## WRITTEN EXERCISE A
In the piece on having "a guy," condense the paragraph beginning "The talk my dad had with me" into a short bulleted list that keeps its main facts.

━━━

Having "a guy"

When I turned 24, my dad had the talk with me. You know, the talk about adulthood and manliness and responsibility. You might be thinking it was about sex and not having babies too soon, or building my credit score, or the wisdom of real estate investments and preparing for retirement early. Nope.

The talk my dad had with me was about having “a guy” for things. He told me that when he moved from China to the US, he didn’t know how to plan for a successful adult life, and didn’t want me to make the same mistakes. Then he told me that he’d introduce me to his accountant, and in time, his lawyer. He also encouraged me to make sure I had a doctor and car guy (repairman? technician?). I told him I had a good start - I have a barber, a tailor, and a bowling alley I’m a regular patron of. So, without further ado, here is my list of “a guy”s that I have, or want to have, in my life.

Oh, before I get started, I want to make it known that by “a guy”, I mean “a person of unspecified gender”, but you know, brevity is the soul of wit and etc. Correct idioms: also impressive. I’m totally okay with my “a guy” being a woman. And yes, I recognize that this is further ado.

━━━

## WRITTEN EXERCISE B
In the listing, write out the lines from the one containing "Given: Click the Safari compass dock icon" through the one containing "click(x=315, y=258)".

━━━

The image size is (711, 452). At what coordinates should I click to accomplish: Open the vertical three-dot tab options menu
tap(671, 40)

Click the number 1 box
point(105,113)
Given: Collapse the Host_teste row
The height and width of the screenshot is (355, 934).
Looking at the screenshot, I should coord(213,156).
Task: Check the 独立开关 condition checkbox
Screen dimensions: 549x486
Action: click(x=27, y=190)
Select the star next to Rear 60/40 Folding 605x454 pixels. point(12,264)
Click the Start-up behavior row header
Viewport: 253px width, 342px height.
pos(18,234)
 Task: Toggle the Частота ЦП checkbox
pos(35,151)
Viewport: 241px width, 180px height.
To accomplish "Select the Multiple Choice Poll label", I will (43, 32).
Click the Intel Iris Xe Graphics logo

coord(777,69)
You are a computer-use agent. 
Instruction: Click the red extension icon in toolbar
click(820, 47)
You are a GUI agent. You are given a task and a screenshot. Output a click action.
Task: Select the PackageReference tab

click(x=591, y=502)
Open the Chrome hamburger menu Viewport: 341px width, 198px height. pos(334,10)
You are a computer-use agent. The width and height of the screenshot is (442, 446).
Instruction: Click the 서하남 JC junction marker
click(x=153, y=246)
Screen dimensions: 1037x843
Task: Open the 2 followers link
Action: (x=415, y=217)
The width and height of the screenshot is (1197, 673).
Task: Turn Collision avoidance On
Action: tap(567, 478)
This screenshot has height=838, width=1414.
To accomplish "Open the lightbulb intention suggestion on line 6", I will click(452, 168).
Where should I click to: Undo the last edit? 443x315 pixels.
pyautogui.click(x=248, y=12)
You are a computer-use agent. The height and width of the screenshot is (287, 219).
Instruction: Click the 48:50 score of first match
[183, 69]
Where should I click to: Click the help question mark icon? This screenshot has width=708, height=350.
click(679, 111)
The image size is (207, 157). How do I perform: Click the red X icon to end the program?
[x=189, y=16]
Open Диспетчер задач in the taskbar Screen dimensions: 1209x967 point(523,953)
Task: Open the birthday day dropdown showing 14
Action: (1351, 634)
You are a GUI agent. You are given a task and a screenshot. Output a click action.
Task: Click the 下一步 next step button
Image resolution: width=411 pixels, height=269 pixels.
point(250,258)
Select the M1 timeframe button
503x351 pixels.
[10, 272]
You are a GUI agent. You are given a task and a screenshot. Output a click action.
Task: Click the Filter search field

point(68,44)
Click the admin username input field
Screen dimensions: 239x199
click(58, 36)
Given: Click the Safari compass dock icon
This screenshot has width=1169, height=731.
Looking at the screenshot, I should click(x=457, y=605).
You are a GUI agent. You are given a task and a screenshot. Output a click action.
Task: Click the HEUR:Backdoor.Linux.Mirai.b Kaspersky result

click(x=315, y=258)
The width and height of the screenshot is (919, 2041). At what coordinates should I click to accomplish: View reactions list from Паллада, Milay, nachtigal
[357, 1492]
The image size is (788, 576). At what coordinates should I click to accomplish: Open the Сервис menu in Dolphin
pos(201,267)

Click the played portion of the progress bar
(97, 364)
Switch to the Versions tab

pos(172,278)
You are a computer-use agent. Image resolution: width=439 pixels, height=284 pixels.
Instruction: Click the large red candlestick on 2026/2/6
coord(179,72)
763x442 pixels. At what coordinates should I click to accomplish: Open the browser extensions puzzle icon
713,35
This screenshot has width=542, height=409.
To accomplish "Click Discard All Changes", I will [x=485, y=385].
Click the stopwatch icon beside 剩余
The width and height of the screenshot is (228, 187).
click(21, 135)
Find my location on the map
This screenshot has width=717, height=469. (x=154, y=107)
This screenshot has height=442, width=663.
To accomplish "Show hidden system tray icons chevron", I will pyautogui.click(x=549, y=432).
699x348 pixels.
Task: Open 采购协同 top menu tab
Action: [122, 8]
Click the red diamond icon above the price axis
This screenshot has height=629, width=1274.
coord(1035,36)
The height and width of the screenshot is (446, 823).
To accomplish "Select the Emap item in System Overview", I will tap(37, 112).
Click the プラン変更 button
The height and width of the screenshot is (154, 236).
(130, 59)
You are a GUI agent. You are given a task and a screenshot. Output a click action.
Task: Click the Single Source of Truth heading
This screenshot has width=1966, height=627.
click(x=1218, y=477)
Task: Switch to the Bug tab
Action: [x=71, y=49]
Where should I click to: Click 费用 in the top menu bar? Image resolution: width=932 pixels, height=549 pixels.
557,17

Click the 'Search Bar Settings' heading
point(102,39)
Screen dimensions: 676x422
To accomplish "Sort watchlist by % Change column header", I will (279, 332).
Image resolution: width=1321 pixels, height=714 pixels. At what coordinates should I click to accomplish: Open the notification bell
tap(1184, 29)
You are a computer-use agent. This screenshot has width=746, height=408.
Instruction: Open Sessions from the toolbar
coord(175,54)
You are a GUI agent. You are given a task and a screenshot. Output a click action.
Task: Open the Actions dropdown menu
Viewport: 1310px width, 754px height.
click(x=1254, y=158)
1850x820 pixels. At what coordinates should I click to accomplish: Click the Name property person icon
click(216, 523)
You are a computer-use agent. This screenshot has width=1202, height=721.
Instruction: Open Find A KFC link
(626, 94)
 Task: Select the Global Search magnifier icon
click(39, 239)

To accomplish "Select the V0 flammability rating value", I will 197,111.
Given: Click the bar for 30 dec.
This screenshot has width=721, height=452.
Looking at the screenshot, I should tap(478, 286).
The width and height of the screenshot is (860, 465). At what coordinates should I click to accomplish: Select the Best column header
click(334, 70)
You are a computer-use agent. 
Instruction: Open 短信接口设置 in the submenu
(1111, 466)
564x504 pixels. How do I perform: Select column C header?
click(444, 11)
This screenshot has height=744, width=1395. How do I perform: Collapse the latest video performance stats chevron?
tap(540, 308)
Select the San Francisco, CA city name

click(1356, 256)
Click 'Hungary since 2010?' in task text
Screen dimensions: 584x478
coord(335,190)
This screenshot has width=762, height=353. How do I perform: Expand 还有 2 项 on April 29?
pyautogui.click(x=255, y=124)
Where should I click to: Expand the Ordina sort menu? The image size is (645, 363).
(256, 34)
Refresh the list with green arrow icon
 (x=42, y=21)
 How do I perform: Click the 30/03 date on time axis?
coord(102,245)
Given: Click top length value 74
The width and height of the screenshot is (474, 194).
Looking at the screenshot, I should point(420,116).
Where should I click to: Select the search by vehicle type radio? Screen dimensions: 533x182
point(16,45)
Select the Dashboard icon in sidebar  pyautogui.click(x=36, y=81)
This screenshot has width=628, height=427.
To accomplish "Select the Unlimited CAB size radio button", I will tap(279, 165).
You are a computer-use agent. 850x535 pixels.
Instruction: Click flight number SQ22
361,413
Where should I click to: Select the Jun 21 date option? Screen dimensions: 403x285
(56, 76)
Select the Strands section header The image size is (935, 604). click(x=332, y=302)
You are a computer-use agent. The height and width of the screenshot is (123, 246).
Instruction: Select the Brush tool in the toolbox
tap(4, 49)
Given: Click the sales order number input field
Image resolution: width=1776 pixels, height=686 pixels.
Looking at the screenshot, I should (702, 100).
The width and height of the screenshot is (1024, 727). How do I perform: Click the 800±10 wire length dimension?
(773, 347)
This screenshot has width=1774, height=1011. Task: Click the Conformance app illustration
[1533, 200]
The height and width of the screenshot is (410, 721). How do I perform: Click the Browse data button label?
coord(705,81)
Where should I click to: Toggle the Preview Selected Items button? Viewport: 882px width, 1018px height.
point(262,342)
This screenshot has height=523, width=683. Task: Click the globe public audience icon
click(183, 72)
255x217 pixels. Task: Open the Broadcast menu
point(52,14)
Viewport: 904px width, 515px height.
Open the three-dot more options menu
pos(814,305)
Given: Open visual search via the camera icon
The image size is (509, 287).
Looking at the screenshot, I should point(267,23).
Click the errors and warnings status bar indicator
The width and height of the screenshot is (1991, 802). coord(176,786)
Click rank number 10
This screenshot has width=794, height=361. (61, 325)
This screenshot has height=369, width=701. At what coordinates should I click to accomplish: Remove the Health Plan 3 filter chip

━━━

## EXERCISE RESPONSE A
- The talk was about having "a guy" for things.
- After moving from China to the US, my dad didn't know how to plan for a successful adult life and didn't want me to repeat his mistakes.
- He offered to introduce me to his accountant and, later, his lawyer.
- He urged me to have a doctor and a car guy.
- I already had a barber, a tailor, and a bowling alley where I'm a regular.
- What follows is my list of the "a guy"s I have or want to have.

## EXERCISE RESPONSE B
Given: Click the Safari compass dock icon
This screenshot has width=1169, height=731.
Looking at the screenshot, I should click(x=457, y=605).
You are a GUI agent. You are given a task and a screenshot. Output a click action.
Task: Click the HEUR:Backdoor.Linux.Mirai.b Kaspersky result

click(x=315, y=258)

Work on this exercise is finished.